━━ DATA UNDER STUDY ━━
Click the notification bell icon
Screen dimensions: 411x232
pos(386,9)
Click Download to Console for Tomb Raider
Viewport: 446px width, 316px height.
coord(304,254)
━━━
# WHAT TO WORK ON
As you read the records above, find each line that contains "Click" and copy it.

# RESULT FOR THIS EXERCISE
Click the notification bell icon
Click Download to Console for Tomb Raider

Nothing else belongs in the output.